何処まで読み取られているのか分からない恐怖が押し寄せ、懺悔を思わず零してしまいそうになった。
「じゃあ頭使うのは夕に任せる。あたいは目一杯楽しんで戦うだけだ」
猪々子は真名を許された嬉しさからか気付いていない。声が遠くに感じた。黒の上、黄金の瞳が斗詩の方を向く。聡い彼女が斗詩の所作に気付かぬはずもない。

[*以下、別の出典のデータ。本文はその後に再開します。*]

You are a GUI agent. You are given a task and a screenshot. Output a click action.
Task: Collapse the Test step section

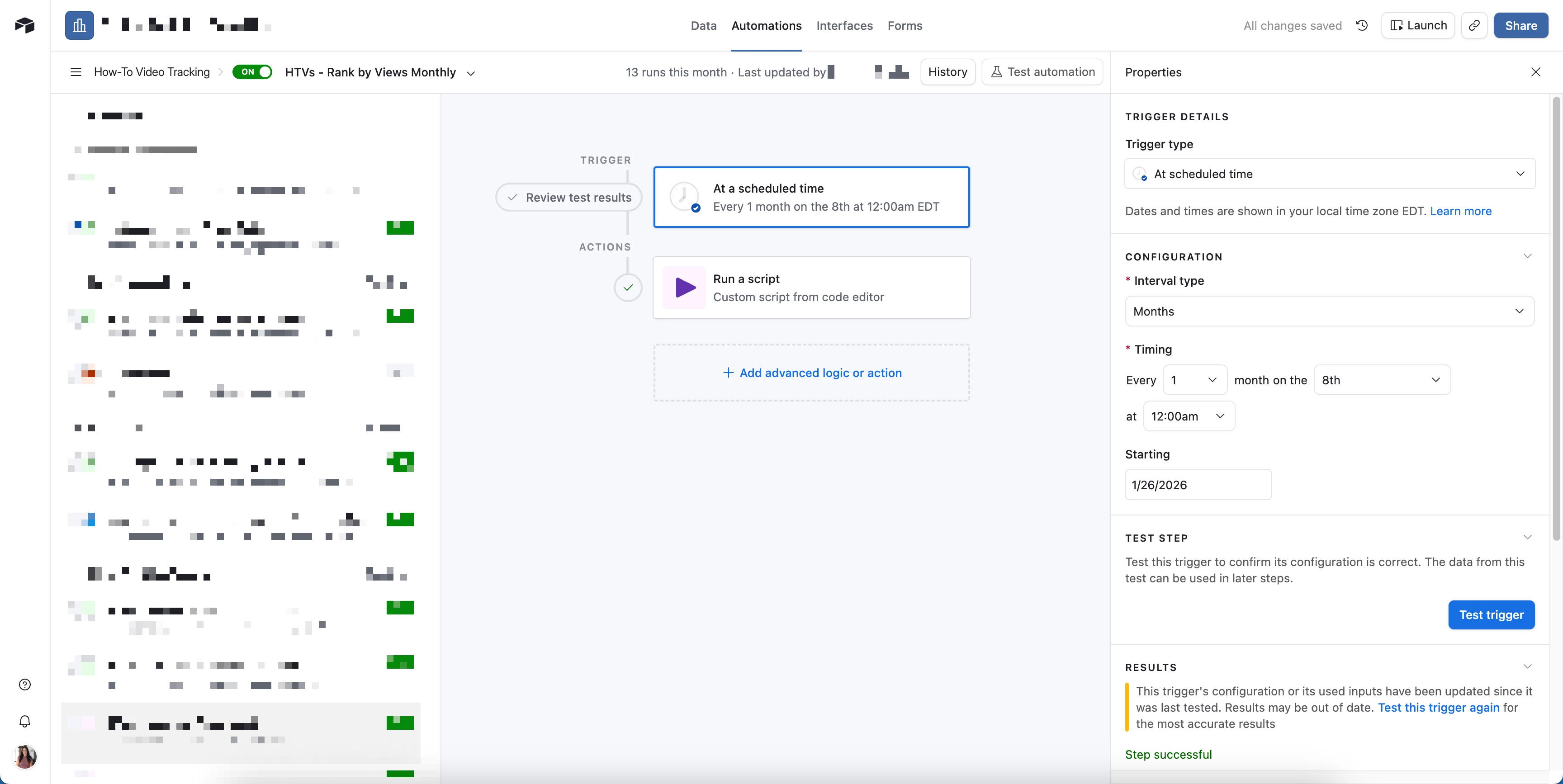[x=1527, y=538]
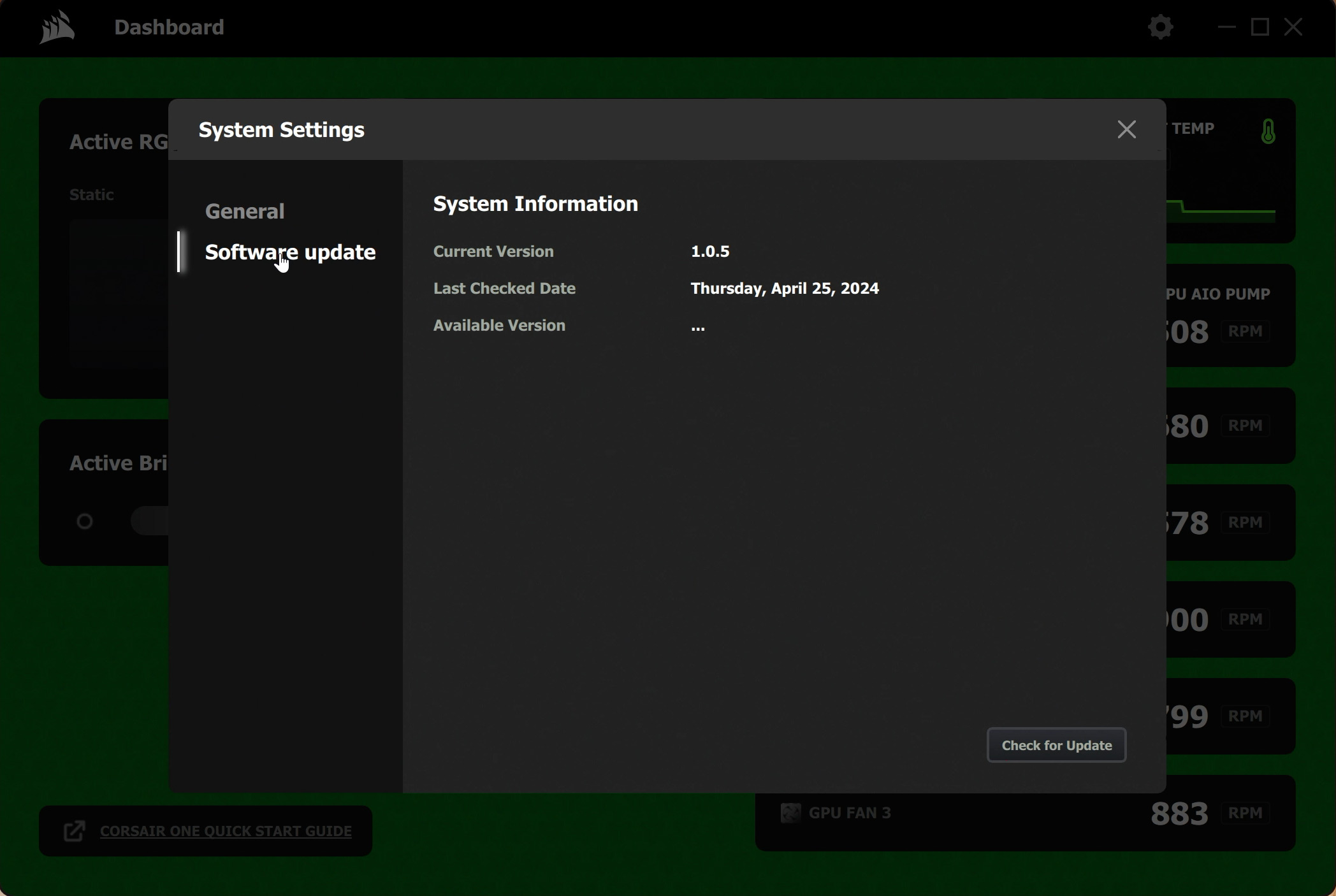Click the Corsair sails logo
Image resolution: width=1336 pixels, height=896 pixels.
57,27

探るような視線を向けられて、どっちだ、と瞬時に思考を回す。
此処で洗いざらい吐けばいいのか、それとも黙って何も言わずに言われた通りに動けばいいのか……黒い少女を見やると、指を口に当てて、直ぐに離した。
――何も……言うなってこと? 田ちゃんは、何処まで予測してて、何を考えてるの?
「うん、大丈夫」
短い返答しか出て来なかった。明の雰囲気が僅かに変わるが、夕が甘えた視線を上に向けた事で落ち着いた。
「じゃあ、またな!」
「ん、また。斗詩、猪々子」
「いってらっしゃい」
斗詩だけは微笑みを返しただけで、天幕の外に出て行った。
しん、と静まり返った幕内で、夕と明は視線を合わせた。
誰かを切り捨てる時に浮かぶ冷たい金色の輝きと、誰かを思いやる時に浮かぶ甘い黒の色彩。
「やっぱりなんか隠してるね、あいつ」
「気にしないでいい。裏切る事はない。大体の予想はついてる……だから信じてあげたらいい」
「……夕がそう言うなら」
ふっと息をついて、夕は膝の上でくるりと器用に身体を回転させ、明を抱きしめた。
温もりが伝わる。愛しい愛しい温もりが。共依存の二人には、切っては放せぬ大切な体温。